- Assignment -
Please filter the data below down to the lines holding the string "will".

(Data entries)
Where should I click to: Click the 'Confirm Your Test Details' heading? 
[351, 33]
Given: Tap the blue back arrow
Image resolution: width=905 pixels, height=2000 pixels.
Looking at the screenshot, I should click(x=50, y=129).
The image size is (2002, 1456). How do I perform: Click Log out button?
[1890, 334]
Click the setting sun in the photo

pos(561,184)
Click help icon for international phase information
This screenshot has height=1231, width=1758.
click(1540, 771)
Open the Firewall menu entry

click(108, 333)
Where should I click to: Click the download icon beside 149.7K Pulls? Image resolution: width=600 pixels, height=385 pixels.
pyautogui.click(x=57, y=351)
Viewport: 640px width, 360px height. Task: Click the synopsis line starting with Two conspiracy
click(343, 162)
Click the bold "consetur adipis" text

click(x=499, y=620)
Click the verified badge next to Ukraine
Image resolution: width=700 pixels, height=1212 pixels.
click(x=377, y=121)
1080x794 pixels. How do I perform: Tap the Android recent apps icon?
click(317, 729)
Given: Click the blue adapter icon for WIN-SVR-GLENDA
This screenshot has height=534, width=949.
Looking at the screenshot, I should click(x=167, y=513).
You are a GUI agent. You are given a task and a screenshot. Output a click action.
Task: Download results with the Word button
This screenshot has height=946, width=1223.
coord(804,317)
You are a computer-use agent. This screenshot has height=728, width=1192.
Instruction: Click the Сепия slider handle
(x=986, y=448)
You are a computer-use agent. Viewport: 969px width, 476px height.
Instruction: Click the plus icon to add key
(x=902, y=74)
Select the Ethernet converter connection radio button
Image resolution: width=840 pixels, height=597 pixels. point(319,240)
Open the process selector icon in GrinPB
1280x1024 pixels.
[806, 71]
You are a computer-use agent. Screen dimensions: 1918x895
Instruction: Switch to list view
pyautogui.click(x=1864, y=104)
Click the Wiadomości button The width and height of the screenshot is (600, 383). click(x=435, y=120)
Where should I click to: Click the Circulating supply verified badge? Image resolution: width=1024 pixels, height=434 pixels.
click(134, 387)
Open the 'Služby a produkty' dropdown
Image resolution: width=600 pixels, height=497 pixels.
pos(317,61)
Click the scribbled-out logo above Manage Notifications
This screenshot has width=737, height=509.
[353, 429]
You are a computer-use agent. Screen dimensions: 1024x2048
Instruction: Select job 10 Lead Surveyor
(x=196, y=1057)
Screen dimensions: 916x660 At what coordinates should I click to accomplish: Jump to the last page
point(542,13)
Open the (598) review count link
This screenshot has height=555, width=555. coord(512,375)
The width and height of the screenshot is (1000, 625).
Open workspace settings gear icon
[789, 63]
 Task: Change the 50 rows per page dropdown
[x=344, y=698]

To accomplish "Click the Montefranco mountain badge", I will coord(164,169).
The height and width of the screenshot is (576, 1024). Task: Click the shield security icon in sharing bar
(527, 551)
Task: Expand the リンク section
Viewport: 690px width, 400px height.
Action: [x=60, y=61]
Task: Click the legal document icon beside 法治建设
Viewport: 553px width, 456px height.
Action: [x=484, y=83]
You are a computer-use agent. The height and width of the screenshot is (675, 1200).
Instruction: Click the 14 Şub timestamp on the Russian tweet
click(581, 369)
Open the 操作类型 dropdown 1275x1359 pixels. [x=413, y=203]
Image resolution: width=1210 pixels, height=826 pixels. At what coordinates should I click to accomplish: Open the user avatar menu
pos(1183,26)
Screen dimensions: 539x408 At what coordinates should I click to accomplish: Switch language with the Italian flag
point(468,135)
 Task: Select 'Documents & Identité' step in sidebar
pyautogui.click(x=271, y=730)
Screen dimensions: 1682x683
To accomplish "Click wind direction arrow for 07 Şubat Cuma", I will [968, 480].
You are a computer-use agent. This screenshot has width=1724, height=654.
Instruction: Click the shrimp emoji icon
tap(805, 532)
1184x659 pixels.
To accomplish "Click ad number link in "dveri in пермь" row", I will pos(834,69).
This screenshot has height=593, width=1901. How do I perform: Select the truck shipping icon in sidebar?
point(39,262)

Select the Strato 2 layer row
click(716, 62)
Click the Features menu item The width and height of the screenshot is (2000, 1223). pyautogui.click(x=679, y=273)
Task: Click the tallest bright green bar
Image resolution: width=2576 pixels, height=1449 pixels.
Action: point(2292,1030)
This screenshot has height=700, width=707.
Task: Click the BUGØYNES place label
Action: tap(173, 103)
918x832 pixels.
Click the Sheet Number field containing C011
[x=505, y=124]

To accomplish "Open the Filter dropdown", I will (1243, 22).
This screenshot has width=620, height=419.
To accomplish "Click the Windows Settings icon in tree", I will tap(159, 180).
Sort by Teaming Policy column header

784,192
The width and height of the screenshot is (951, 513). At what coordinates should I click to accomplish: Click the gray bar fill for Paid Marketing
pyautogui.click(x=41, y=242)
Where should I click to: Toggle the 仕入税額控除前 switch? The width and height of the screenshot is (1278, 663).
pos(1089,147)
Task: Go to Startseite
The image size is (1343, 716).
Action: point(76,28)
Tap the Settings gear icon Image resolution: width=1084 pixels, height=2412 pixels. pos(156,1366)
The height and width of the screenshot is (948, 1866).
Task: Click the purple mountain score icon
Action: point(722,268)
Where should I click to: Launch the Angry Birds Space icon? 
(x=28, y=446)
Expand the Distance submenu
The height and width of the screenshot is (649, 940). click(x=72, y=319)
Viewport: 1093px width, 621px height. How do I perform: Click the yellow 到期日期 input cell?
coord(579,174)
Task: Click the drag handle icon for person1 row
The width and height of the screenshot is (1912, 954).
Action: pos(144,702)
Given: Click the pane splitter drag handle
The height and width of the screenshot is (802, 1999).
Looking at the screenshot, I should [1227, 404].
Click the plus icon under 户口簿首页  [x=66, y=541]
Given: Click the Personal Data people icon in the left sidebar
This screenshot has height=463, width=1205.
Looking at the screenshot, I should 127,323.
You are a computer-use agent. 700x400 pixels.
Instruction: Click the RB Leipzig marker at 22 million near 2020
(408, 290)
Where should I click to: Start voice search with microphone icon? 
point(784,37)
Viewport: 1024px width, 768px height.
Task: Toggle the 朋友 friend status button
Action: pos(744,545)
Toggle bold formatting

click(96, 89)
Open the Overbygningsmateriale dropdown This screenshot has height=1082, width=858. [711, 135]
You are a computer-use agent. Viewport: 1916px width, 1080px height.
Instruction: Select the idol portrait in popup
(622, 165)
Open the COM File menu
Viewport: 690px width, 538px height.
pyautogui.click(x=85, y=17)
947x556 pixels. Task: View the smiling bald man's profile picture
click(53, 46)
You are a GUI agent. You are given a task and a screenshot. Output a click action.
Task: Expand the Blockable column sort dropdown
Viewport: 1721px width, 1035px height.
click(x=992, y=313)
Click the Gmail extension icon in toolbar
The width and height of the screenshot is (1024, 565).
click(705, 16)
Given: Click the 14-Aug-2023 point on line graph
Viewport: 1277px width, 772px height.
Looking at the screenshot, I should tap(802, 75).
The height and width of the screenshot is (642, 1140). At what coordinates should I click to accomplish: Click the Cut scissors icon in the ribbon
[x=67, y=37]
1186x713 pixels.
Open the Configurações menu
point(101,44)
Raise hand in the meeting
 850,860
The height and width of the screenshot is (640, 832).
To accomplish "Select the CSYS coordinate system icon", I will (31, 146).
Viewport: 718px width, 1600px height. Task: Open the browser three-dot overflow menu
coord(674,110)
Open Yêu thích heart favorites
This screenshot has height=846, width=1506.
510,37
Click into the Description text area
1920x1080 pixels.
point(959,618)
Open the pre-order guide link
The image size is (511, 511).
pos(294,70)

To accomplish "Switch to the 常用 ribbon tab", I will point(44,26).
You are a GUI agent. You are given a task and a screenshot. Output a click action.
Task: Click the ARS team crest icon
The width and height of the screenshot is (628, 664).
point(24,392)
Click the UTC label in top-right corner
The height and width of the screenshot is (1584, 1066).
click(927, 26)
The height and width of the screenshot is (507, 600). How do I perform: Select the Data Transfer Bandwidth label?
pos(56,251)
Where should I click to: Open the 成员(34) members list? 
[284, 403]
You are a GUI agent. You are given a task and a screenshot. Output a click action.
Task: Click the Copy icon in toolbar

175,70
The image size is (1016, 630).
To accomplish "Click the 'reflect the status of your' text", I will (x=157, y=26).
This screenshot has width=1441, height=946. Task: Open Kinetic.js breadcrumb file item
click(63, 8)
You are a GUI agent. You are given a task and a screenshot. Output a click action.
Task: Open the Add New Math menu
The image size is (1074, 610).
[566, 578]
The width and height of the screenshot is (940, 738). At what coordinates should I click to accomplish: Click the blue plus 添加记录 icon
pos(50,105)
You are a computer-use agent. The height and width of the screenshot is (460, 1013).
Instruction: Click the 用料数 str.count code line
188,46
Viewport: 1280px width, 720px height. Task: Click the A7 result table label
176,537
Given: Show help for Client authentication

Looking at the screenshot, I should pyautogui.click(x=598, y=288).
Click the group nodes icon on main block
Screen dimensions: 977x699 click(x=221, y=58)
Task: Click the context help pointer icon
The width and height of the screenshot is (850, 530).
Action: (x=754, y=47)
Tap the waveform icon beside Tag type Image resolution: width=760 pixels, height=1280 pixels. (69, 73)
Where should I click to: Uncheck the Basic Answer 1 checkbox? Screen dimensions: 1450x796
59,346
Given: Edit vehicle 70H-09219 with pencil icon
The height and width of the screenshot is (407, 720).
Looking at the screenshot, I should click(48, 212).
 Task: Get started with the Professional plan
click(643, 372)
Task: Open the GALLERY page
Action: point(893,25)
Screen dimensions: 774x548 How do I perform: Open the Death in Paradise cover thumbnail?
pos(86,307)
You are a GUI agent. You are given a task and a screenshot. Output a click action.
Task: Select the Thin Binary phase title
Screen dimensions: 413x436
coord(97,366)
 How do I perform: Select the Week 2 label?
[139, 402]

- Result for this task -
To accomplish "Click the Montefranco mountain badge", I will coord(164,169).
To accomplish "Click wind direction arrow for 07 Şubat Cuma", I will [968, 480].
To accomplish "Click ad number link in "dveri in пермь" row", I will pos(834,69).
To accomplish "Open the Filter dropdown", I will (1243, 22).
To accomplish "Click the Windows Settings icon in tree", I will tap(159, 180).
To accomplish "Select the CSYS coordinate system icon", I will (31, 146).
To accomplish "Switch to the 常用 ribbon tab", I will point(44,26).
To accomplish "Click the 'reflect the status of your' text", I will (x=157, y=26).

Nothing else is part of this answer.